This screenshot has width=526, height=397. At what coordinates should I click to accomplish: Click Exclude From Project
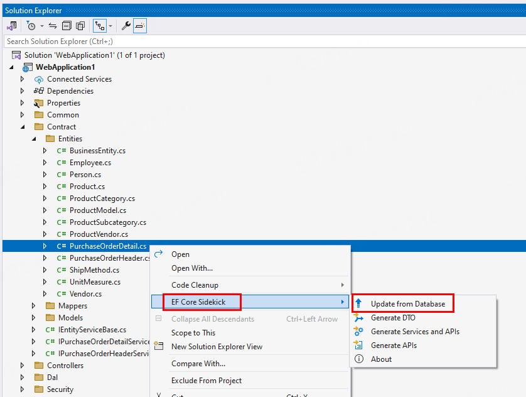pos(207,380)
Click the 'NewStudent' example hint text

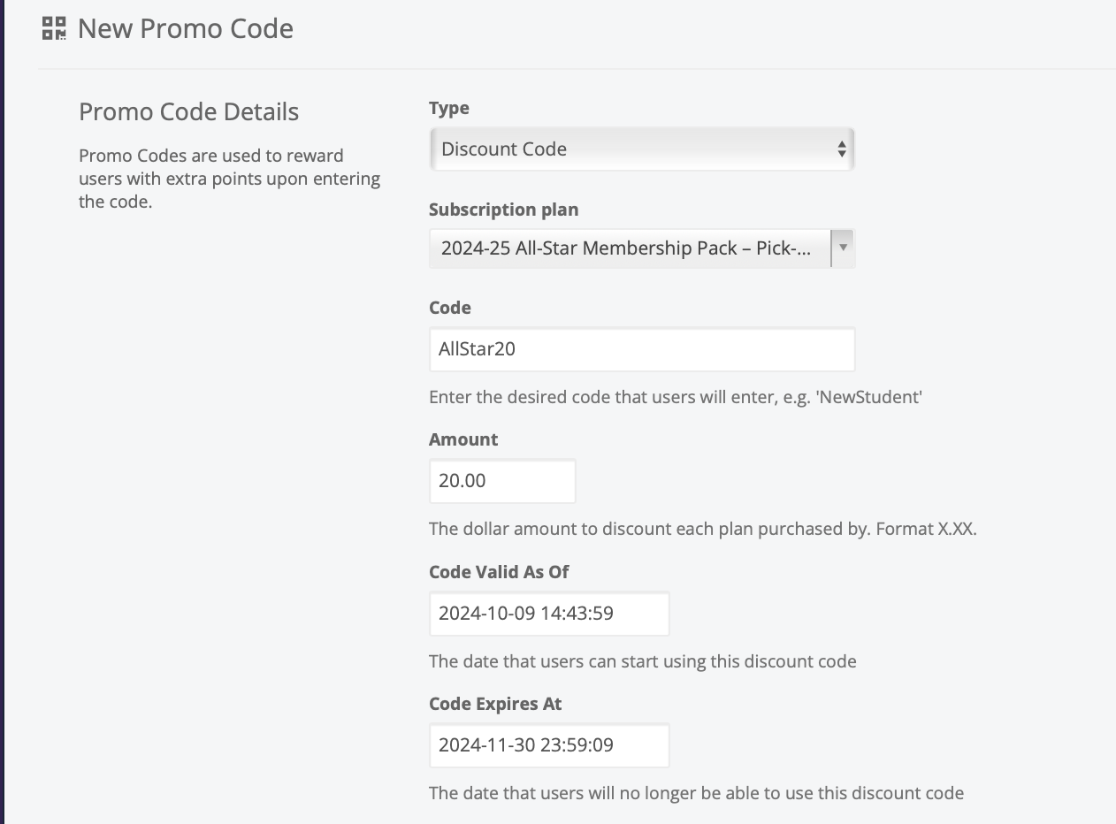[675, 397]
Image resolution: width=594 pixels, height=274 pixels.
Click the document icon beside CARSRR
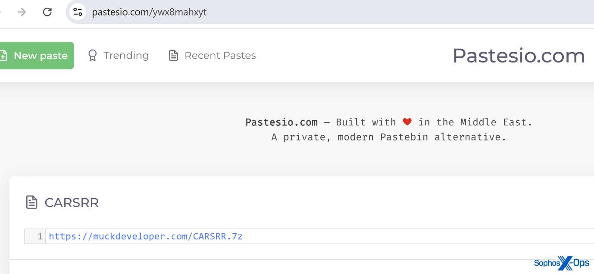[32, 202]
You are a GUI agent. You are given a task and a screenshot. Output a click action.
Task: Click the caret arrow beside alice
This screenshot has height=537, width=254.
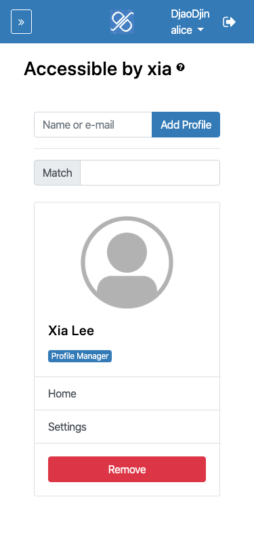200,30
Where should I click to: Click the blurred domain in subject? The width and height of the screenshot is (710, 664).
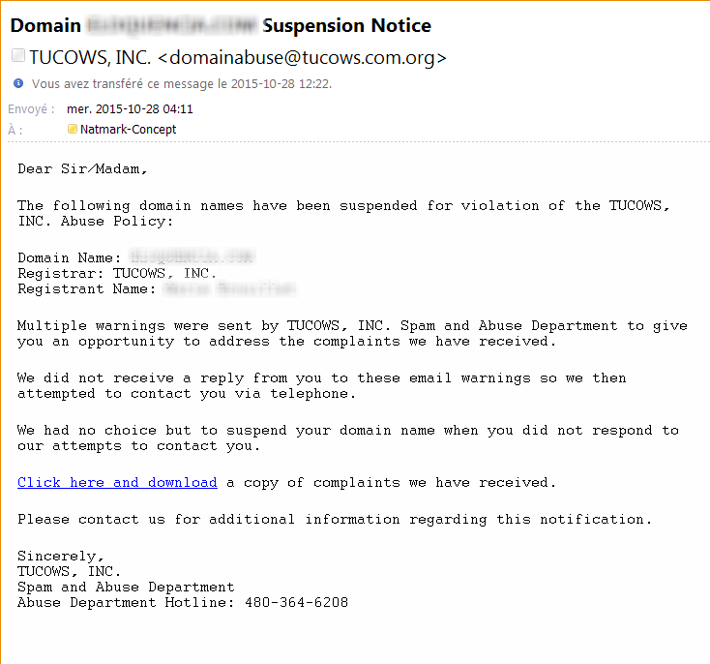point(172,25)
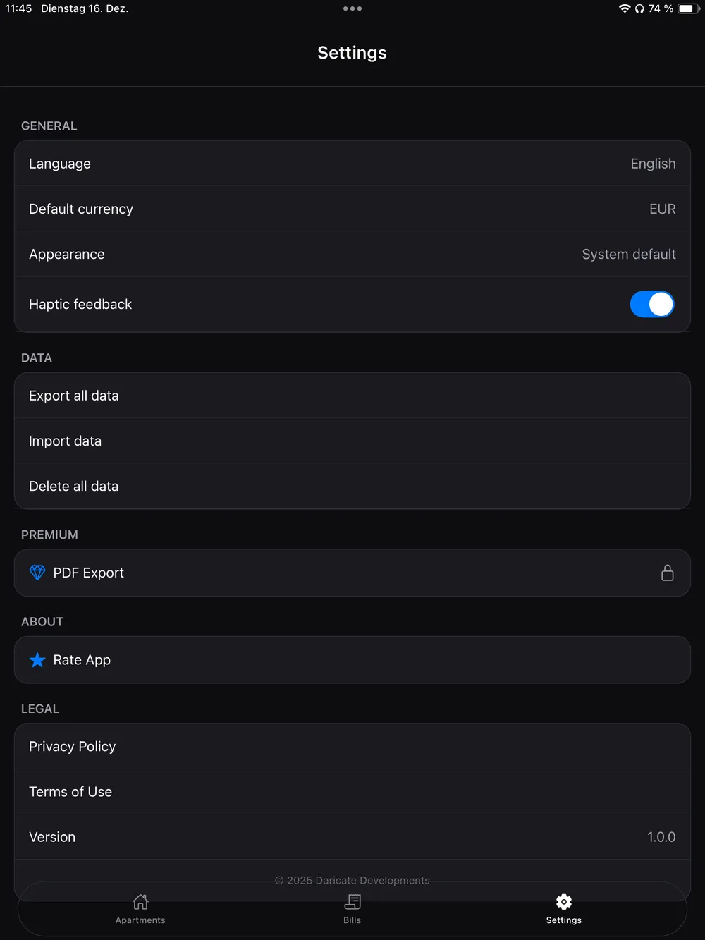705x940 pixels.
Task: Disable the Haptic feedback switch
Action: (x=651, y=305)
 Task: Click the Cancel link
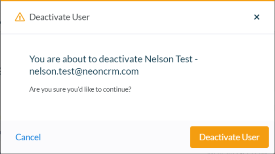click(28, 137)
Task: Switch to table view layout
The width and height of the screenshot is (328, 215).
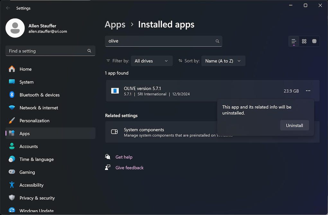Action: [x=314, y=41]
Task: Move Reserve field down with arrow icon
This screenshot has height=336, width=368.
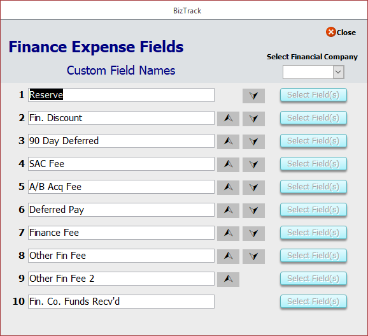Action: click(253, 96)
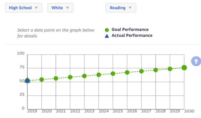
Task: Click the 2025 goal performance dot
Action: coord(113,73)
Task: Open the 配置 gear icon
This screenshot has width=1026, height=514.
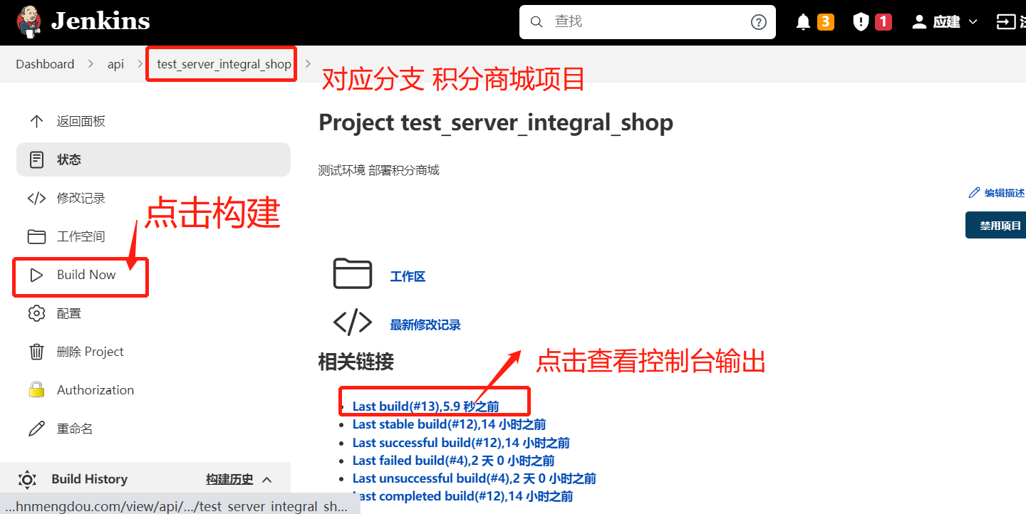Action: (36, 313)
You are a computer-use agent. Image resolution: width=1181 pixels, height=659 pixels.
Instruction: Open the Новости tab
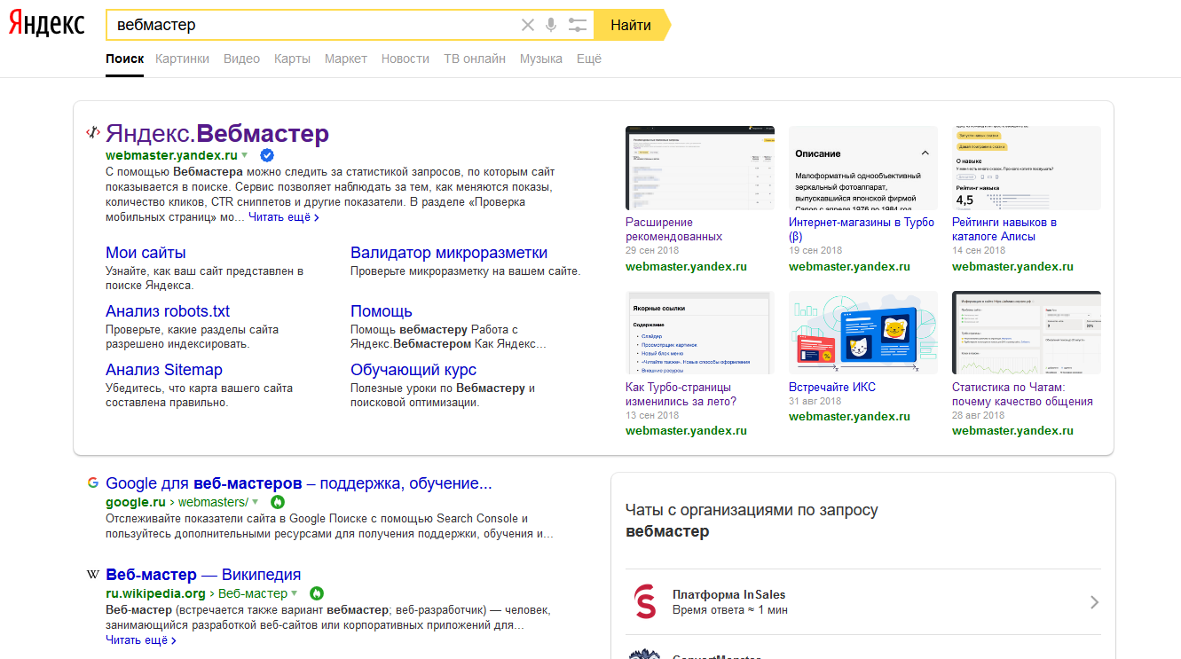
────────────────────────────────────────
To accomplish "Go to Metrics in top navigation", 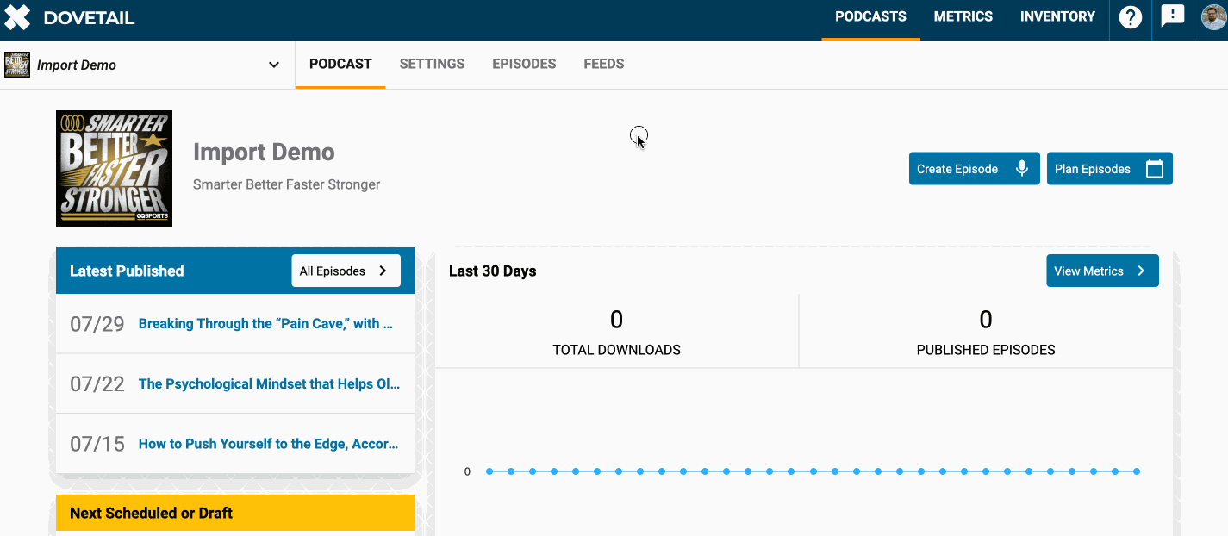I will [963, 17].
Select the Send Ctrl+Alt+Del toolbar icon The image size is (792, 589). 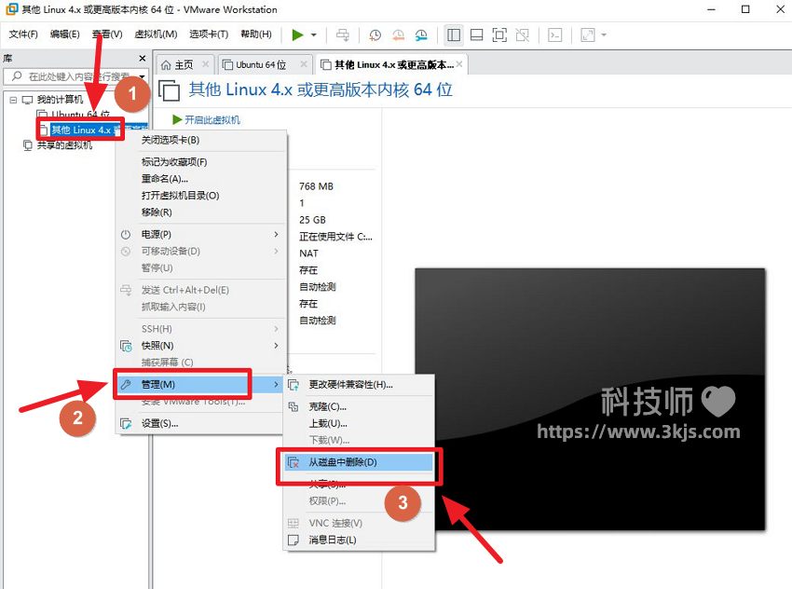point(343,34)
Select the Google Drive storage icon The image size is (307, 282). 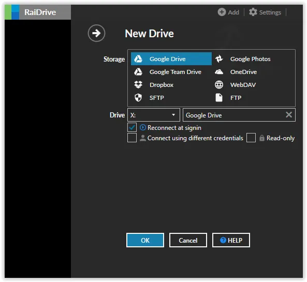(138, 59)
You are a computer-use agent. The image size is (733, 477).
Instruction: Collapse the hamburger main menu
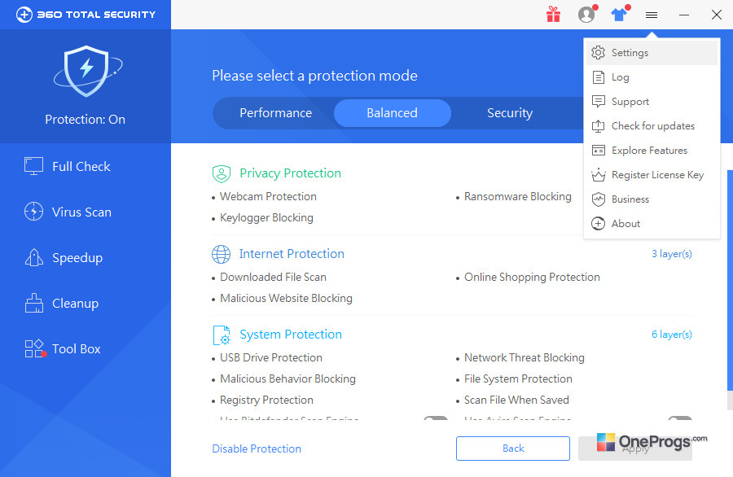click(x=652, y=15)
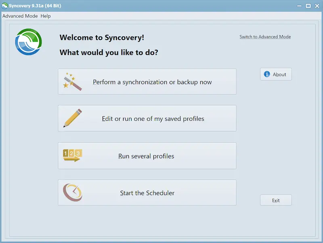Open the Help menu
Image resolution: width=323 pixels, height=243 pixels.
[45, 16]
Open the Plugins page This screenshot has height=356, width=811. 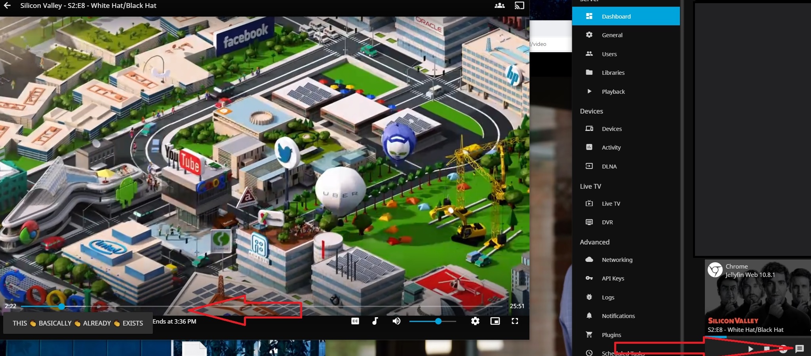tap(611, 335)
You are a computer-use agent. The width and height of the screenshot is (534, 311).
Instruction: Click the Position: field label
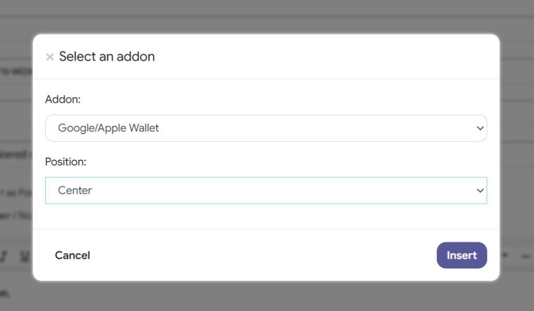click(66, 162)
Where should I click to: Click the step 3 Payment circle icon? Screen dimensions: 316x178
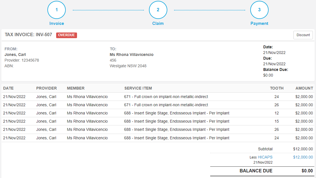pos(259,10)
────────────────────────────────────────
[Problem requirements]: Wherever "computer" occurs in the entries above, copy the line it sits on.

[Solution]:
You are a computer-use agent. Image resolution: width=1181 pixels, height=659 pixels.
You are a computer-use agent. The image size is (733, 477).
You are a computer-use agent. The width and height of the screenshot is (534, 311).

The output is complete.